Your goal: Which of the lines below mention the word "Music"? Pull each one out.

Given information:
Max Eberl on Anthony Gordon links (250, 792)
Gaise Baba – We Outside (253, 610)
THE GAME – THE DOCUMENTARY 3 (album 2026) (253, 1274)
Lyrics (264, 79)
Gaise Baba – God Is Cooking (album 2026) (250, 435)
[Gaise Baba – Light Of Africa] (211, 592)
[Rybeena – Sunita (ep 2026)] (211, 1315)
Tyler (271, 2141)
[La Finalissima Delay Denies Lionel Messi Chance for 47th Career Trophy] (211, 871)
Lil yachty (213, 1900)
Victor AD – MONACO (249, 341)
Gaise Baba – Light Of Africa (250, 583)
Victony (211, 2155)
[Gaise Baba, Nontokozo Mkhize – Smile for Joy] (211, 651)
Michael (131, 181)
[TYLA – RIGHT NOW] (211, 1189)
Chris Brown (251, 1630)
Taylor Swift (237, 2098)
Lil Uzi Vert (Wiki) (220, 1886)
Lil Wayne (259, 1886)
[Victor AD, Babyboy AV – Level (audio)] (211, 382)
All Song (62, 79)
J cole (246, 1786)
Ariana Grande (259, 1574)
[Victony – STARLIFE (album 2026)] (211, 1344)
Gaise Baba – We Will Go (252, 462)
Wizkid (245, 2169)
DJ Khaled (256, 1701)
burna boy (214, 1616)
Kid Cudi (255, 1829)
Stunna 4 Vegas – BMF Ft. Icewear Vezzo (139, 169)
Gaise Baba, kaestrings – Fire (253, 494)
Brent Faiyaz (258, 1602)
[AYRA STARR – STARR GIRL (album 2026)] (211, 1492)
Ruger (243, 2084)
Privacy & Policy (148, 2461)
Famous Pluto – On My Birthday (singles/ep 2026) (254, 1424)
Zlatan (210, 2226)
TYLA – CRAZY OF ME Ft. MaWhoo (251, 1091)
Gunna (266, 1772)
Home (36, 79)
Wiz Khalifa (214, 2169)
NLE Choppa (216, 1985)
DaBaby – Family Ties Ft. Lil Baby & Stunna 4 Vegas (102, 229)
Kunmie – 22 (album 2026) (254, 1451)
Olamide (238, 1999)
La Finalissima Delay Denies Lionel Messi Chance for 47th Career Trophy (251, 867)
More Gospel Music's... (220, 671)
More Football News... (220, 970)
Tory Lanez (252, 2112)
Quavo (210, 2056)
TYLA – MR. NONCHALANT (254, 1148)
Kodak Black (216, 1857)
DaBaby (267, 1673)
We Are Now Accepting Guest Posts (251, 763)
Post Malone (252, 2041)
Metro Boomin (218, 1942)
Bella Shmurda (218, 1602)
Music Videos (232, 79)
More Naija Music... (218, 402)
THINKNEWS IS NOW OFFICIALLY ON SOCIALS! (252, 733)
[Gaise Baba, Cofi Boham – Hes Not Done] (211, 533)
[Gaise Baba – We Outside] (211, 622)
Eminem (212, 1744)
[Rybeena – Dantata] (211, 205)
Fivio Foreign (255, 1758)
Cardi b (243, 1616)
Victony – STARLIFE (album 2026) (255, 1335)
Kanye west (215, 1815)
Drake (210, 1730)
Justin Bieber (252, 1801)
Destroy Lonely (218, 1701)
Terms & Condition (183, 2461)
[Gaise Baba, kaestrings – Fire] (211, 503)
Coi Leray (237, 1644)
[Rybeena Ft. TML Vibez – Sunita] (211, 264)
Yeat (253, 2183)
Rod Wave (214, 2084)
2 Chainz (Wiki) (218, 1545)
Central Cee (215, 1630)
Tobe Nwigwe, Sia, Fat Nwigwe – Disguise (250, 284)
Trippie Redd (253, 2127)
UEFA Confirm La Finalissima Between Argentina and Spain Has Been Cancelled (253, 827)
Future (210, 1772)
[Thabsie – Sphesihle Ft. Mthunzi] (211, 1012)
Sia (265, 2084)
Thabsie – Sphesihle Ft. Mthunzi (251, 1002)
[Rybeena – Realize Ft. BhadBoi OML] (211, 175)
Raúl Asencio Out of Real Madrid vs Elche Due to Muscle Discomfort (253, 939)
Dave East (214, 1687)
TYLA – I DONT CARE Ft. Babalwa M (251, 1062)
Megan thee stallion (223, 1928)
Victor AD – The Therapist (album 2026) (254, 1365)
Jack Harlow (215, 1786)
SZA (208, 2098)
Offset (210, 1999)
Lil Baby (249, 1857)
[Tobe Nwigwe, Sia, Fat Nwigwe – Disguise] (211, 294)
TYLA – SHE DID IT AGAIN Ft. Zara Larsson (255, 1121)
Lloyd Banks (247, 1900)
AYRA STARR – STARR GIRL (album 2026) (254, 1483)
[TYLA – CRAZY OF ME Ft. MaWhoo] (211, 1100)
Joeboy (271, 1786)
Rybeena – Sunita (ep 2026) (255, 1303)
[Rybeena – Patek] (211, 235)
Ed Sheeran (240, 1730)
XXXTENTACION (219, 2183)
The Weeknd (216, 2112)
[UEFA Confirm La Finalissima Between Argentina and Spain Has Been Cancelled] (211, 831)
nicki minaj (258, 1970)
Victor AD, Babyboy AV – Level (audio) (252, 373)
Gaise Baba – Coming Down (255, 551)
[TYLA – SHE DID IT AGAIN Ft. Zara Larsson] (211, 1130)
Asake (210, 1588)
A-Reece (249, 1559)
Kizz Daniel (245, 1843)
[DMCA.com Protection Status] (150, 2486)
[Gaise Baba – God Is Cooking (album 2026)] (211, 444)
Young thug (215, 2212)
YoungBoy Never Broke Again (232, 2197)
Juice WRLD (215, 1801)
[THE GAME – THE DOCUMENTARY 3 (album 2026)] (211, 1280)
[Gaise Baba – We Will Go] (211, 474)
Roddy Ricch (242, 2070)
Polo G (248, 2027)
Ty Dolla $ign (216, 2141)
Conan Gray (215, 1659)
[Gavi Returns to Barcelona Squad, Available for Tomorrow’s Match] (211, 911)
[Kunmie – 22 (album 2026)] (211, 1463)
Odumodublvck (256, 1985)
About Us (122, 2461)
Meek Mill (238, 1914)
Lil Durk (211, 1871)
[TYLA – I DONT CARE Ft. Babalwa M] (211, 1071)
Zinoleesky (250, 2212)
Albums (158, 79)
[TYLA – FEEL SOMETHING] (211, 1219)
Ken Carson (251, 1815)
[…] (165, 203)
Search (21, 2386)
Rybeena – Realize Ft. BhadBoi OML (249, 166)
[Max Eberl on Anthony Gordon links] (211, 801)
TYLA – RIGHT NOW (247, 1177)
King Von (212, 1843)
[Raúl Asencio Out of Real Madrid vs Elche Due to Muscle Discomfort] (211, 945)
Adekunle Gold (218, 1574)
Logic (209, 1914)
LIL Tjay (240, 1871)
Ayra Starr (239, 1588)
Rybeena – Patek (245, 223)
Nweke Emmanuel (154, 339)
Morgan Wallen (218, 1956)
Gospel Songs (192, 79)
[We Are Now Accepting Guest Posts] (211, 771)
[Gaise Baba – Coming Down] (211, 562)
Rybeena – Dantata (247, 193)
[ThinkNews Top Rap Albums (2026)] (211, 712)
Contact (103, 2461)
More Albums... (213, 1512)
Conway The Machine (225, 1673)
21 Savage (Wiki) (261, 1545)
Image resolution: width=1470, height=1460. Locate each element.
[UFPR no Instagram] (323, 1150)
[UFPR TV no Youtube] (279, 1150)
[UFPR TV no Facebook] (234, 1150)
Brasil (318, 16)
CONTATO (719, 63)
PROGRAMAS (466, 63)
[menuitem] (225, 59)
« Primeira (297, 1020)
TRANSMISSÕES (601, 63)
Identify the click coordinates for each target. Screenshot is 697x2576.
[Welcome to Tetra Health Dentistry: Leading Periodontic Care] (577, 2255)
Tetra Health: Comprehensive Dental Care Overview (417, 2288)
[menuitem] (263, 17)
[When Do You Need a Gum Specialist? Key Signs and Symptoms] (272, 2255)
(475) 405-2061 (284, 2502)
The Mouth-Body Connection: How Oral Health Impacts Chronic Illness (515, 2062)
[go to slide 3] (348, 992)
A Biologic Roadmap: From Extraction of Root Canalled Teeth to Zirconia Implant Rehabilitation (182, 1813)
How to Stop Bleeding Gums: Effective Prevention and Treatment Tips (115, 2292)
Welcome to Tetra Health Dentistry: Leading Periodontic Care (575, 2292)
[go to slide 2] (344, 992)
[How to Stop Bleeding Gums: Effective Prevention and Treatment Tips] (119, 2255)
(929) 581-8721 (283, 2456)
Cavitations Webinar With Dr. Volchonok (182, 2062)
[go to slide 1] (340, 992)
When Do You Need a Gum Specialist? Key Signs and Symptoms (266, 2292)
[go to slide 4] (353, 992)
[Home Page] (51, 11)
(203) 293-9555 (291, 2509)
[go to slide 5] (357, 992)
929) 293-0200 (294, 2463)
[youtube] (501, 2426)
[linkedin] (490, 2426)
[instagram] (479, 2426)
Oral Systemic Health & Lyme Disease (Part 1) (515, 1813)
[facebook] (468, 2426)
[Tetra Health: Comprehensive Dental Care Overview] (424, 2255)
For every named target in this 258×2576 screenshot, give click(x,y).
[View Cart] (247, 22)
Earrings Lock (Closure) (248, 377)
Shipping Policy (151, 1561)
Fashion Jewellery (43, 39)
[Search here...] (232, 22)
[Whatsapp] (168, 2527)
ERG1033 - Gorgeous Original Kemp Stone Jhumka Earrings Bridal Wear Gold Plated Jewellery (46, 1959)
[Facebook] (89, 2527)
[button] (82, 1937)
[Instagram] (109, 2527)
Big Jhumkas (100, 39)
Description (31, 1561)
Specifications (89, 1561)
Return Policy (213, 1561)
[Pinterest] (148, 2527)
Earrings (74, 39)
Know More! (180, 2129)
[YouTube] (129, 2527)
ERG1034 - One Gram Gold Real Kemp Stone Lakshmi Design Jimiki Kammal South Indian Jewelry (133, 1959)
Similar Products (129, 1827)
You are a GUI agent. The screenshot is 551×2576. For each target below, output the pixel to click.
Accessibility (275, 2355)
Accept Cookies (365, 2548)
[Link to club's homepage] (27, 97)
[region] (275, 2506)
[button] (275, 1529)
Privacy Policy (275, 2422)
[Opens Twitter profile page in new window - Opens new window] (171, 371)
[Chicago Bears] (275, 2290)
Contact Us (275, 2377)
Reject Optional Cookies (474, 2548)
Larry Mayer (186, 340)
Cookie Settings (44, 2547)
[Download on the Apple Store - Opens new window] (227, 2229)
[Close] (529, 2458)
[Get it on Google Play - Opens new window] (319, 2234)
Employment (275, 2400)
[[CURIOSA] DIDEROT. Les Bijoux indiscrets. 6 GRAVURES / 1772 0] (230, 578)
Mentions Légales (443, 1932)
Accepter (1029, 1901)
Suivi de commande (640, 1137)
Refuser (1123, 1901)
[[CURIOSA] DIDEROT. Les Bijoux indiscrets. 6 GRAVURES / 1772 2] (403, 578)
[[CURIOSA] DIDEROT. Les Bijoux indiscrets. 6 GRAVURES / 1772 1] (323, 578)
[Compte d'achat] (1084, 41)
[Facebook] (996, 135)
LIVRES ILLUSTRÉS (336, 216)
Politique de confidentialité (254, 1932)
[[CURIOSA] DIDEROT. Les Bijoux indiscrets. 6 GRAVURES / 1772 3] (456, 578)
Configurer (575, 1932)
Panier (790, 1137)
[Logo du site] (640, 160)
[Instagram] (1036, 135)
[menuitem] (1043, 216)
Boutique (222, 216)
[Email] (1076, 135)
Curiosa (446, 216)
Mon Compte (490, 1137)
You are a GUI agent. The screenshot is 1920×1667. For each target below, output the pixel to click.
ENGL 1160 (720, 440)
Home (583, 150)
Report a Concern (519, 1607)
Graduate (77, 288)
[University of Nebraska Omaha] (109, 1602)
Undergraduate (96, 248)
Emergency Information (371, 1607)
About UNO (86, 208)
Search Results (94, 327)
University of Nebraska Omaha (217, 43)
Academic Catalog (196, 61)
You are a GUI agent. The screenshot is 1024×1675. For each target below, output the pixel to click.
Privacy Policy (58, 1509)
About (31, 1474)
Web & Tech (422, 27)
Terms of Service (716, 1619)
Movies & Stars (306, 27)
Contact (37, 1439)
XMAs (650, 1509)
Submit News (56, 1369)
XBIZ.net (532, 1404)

Output of the exercise:
More Gospel Music's... (220, 671)
Music Videos (232, 79)
More Naija Music... (218, 402)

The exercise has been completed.